Member of the Wisconsin State Assembly from the Milwaukee 12th district
- In office January 3, 1893 – January 7, 1895
- Preceded by: Michał Kruszka
- Succeeded by: Andrew H. Boncel

Personal details
- Born: September 27, 1862 Stargardt, Province of Prussia, Kingdom of Prussia
- Died: March 23, 1932 (aged 69) Milwaukee, Wisconsin, U.S.
- Resting place: Saint Adalberts Cemetery, Milwaukee
- Party: Democratic
- Spouses: Florentina Niestatek ​ ​(m. 1884; died 1896)​; Jadwiga Rosanowaska;
- Children: Florentina Niestatek; Martin F. Blenski; ^{(b. 1884; died 1943)}; Leo Michael Blenski; ^{(b. 1888; died 1950)}; Joseph Blenski; ^{(b. 1890; died 1890)}; with Jadwiga Rosanowaska; Jadwiga Blenski; ^{(b. 1903; died 1909)}; Tadeusz Blenski; ^{(b. 1904; died 1909)}; Felicja Seweryna Blenski; ^{(b. 1906; died 1909)}; Michael Francis Blenski; ^{(b. 1912; died 2005)}; Roman Richard Blenski; ^{(b. 1917; died 2002)};
- Occupation: Bookkeeper

= Michael F. Blenski =

Polish-American politician

Michael F. Blenski (September 27, 1862 – March 23, 1932) was a Polish American immigrant, book-keeper, and Democratic politician. He was a member of the Wisconsin State Assembly, representing the south side of the city of Milwaukee during the 1893 session.

== Early life ==
Blenski was born in Stargardt in what is now Poland. At the time of his birth, this was the Province of Prussia in the Kingdom of Prussia. In 1880, Blenski emigrated to the United States and settled in Milwaukee, Wisconsin.

== Career ==
After settling in the United States, Blenski worked as a bookkeeper. He also worked in the Wisconsin Land Office and the Mendota Hospital for the Insane. From 1881 to 1888, Blenski served in the Wisconsin National Guard. He also served as a judge of the Milwaukee Civil Court.
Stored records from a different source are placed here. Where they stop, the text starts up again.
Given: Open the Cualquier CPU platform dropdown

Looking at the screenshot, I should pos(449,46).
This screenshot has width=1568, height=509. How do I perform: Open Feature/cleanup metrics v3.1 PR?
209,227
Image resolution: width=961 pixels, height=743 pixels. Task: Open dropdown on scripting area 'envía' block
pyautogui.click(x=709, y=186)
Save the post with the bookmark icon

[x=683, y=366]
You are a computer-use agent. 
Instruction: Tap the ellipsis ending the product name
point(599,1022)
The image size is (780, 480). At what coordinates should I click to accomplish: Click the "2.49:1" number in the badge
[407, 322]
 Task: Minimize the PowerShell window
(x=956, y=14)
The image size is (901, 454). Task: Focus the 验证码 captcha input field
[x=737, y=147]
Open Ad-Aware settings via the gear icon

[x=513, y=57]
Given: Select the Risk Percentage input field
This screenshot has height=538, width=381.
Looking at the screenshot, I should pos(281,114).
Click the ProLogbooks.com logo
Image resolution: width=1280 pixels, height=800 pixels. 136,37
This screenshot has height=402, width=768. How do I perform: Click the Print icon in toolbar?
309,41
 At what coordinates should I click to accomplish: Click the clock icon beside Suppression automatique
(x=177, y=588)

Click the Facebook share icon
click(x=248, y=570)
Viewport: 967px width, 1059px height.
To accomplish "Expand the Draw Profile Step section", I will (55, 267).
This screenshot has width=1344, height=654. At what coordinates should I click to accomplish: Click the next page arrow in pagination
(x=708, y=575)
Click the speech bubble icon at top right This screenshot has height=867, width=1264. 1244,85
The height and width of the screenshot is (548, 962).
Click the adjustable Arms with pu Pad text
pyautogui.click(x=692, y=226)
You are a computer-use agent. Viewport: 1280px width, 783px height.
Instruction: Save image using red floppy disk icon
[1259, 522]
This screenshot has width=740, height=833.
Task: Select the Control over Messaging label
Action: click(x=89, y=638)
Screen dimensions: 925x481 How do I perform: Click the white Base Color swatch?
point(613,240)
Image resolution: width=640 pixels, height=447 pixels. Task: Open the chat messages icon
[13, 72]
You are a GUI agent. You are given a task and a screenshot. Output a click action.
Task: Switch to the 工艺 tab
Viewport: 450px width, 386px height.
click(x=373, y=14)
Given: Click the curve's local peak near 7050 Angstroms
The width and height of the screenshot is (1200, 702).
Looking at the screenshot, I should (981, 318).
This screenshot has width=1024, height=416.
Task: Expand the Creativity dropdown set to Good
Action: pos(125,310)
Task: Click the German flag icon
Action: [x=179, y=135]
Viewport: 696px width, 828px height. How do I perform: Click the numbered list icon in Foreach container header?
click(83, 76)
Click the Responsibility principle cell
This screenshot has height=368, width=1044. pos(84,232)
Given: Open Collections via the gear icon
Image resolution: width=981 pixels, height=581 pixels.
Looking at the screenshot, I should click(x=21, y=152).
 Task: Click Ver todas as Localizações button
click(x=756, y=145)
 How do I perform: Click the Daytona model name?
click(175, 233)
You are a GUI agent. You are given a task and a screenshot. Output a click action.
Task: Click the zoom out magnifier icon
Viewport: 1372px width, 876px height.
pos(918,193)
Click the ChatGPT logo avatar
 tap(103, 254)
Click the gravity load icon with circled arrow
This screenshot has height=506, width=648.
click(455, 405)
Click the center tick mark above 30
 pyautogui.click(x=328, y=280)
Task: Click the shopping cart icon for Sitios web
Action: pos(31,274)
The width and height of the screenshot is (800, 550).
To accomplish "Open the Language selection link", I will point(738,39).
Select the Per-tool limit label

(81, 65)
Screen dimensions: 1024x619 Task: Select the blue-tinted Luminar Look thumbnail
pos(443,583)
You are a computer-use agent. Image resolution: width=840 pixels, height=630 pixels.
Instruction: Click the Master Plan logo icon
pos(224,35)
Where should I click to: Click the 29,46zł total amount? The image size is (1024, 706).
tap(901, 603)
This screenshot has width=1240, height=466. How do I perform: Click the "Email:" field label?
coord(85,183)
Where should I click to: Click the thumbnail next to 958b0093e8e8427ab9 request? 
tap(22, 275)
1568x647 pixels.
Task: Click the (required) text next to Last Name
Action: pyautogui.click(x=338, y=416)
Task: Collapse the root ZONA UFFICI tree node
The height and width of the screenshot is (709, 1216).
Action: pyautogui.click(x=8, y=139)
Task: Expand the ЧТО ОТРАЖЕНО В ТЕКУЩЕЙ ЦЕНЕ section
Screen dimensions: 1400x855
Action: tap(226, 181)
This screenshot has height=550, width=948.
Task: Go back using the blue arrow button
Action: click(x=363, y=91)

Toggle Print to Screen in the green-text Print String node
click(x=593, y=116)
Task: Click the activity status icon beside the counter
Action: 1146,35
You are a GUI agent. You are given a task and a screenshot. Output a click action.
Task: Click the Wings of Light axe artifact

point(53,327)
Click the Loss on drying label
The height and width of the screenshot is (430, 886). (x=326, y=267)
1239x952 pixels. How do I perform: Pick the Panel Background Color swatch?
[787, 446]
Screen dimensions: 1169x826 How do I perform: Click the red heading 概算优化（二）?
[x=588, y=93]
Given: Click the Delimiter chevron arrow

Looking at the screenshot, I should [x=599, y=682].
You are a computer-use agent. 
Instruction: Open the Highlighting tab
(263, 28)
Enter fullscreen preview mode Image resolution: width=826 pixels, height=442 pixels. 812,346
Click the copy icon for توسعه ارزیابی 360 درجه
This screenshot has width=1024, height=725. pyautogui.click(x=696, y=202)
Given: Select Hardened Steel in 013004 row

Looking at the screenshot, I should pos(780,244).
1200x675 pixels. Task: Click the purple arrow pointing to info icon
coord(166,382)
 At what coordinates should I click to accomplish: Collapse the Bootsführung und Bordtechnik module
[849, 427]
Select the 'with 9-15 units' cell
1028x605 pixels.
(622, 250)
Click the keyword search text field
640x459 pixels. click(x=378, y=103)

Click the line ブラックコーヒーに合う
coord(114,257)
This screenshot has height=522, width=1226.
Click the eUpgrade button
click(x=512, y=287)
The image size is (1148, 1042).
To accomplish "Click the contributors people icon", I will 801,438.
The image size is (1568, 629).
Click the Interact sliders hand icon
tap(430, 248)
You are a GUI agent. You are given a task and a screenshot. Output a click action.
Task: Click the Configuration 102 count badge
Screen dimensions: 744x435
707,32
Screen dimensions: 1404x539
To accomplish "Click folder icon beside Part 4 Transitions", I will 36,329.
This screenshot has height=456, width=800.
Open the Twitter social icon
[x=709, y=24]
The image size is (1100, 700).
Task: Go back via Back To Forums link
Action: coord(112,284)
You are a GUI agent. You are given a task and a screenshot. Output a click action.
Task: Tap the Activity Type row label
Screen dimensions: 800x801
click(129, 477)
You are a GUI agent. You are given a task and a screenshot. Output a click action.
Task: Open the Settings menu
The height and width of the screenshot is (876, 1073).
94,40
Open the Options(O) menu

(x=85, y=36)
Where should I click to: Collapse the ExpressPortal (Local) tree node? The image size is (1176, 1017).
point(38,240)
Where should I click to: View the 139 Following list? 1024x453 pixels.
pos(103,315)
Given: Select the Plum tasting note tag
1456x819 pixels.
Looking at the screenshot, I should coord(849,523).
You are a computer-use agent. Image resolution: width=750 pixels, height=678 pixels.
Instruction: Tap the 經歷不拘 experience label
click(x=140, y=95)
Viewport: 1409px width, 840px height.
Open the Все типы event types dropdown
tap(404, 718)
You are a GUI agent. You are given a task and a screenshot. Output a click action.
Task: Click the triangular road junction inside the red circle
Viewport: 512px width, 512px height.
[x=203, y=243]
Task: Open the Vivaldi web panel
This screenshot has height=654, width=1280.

Blenski was a member of the Wisconsin State Assembly from 1893 to 1894. In 1906, he was a candidate for Lieutenant Governor of Wisconsin, losing to William D. Connor. Additionally, he was a delegate to the 1912 Democratic National Convention, where he was a member of the Committee to Notify Vice-Presidential Nominee. He was one of the first members of the Polish-American community in Milwaukee to serve in elected office.

== Personal life ==
His son, Roman R. Blenski, was a member of the Assembly and of the Wisconsin State Senate. Another son, Michael, Jr., was an unsuccessful candidate for the Assembly in 1938. Blenski died on March 23, 1932, in Milwaukee, Wisconsin in a hospital following surgery.